- Document text:
--- BEGIN ---

# to point to / point at



## ismaelote

Hello!
I'm reading a book and I don't understand why it is said 'point to' instead of 'point at'.
I'd be glad if some of you could help me.

This is the fragment where it appears:

'So where are your father and mother?' he asked.
'There, sir' I answered, pointing to their graves.

I would have said 'pointing at their graves' and I don't know why the writer uses to.

Could somebody explain it to me? when point to and at?

Ismael


----------



## mariafer

In this dictionary they say "point to -indicar, point at - señalar". I can´t see a remarkable difference between them but I would also choose "point at" in this context.


----------



## Paul5251

I would say "pointing at their graves" as well. However, colloquially english speakers use both "to" and "at" in this expression. Usually, people say "pointing towards" rather than "pointing to"  in any case. All of these are correct, its just a matter of style. Hope this helps!


----------



## jinti

ismaelote said:


> 'So where are your father and mother?' he asked.
> 'There, sir' I answered, pointing to their graves.
> 
> I would have said 'pointing at their graves' and I don't know why the writer uses to.
> 
> Could somebody explain it to me? when point to and at?


Hmm, it's hard to explain, but let me give it a try.

When you point _to_ something, you are pointing in its direction or showing the way to it or identifying it.

When you point _at_ something, you are just directly indicating it.

It's subtle and I don't think there's always a clear distinction between them -- it's more like there's a continuum with some overlap.

In the context you've given, if he had pointed at their graves, it would have sounded to me like they were buried pretty close to him. Since he pointed to their graves, it sounds like he's identifying where they're buried from a little more of a distance.


----------



## Dlyons

mariafer said:


> In this dictionary they say "point to -indicar, point at - señalar". I can´t see a remarkable difference between them but I would also choose "point at" in this context.



It's a fairly subtle difference and in common usage they are pretty much interchangable.

"To point to" directs a person's attention in a direction.  This might be without a physical gesture e.g. "let me point you to what Lorca wrote in ...".

"To point at" directs a person's attention _onto_ something.  It has a more aggressive, accusing feeling "he pointed (angrily) at me".  You can also point an object "at" but not "to".  "I pointed my gun at the robber".

So in the instance of the graves "To point to" is clearly more appropriate - but I wouldn't have noticed if the writer had said "To point at".


----------



## ismaelote

Oh, thank you all!. I thought that, perhaps, it wouldn't be something serious, but anyway it's good to know these small details of English


----------



## english apprentice

HI pals 

Right now I`m reading "A painted house" by John Grisham, and I `ve come across this: "Pappy came to the mound and pointed *AT* my father".
This is about a baseball game in which "Pappy" wanted Luke`s father to pitch. What I want to know is if I could say "Pappy came to the mound and pointed *TO* my father"

I`ve seen other cases in which "point" is used with the preposition "to", but I can`t figure out why is so. 

Could you explain to me the difference in use or maening, if there`s any?

Thanks


----------



## Tazzler

Hello,

In this case, there probably isn't any difference, but I like _to point at_ a lot more. 

I hope this helps .


----------



## english apprentice

Thanks Tazzler 

Do you know any special case in which there could be an important difference?

Thanks


----------



## elirlandes

There is no hard and fast rule.

"Point at" comes across as a little more accusatory, whereas "point to" suggests merely a directional indication.

--- END ---

- Data segment:

--- BEGIN ---

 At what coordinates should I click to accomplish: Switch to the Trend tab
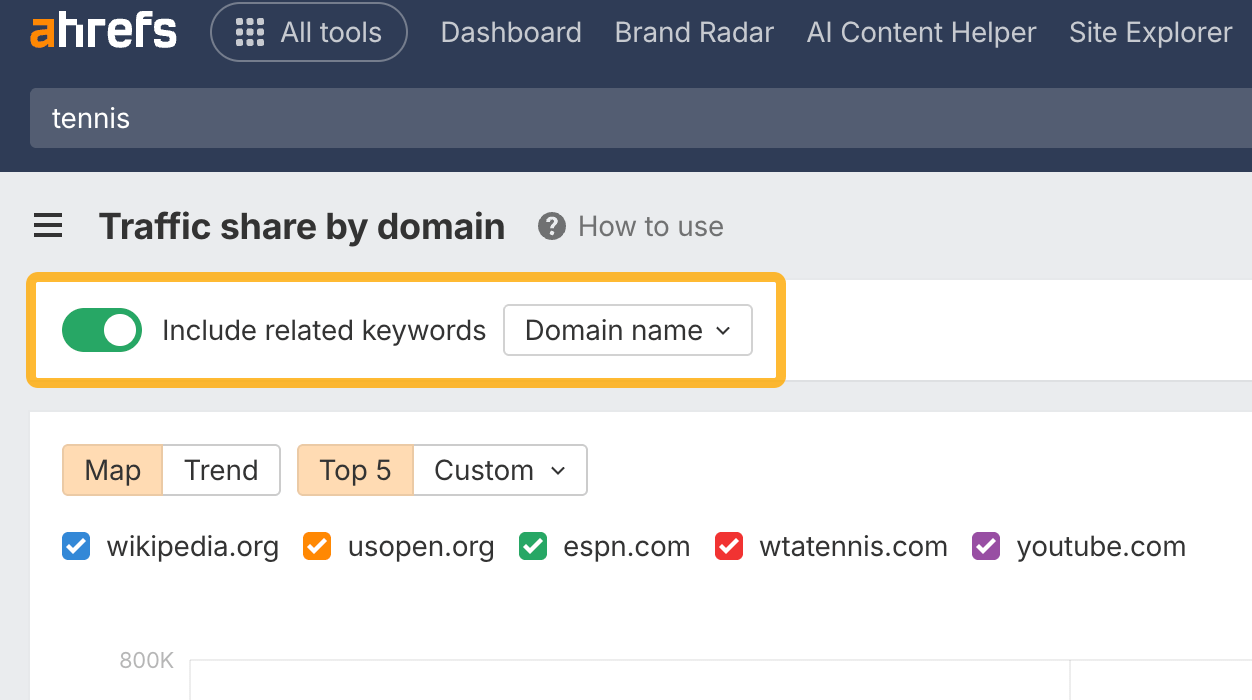220,469
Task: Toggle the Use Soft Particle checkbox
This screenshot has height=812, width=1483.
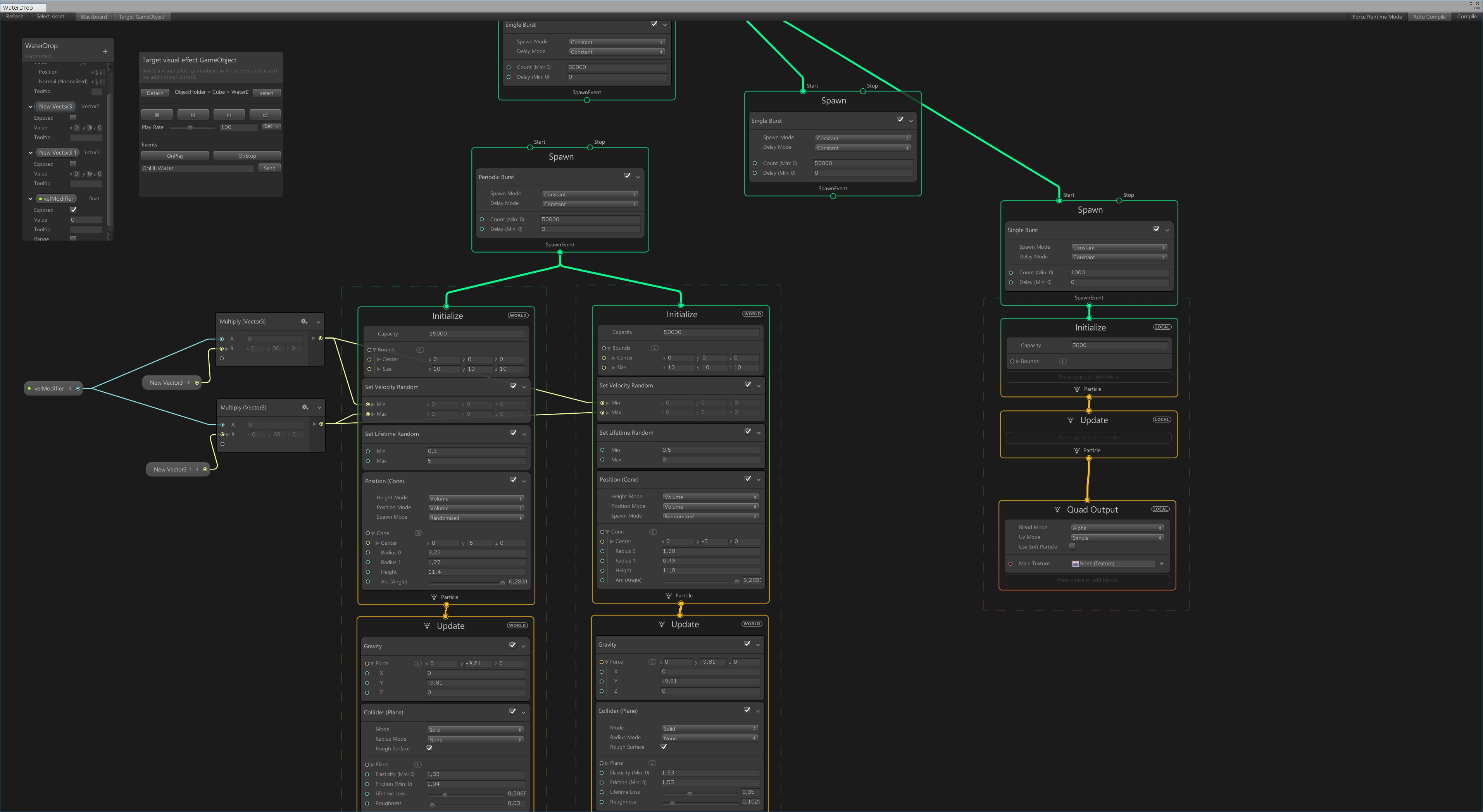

--- END ---

- Problems and tasks:
(1) List every username that posts in the thread on "point to" and "point at," each only once, in order of first appearance.
(2) In the thread on "point to" and "point at," which book does english apprentice say they are reading?
(3) Render this sentence from the thread on "point to" and "point at" in Spanish: "It's a fairly subtle difference and in common usage they are pretty much interchangable."

- Correct answers:
(1)
ismaelote
mariafer
Paul5251
jinti
Dlyons
english apprentice
Tazzler
elirlandes

(2) "A painted house" by John Grisham.

(3) Es una diferencia bastante sutil y en el uso común son prácticamente intercambiables.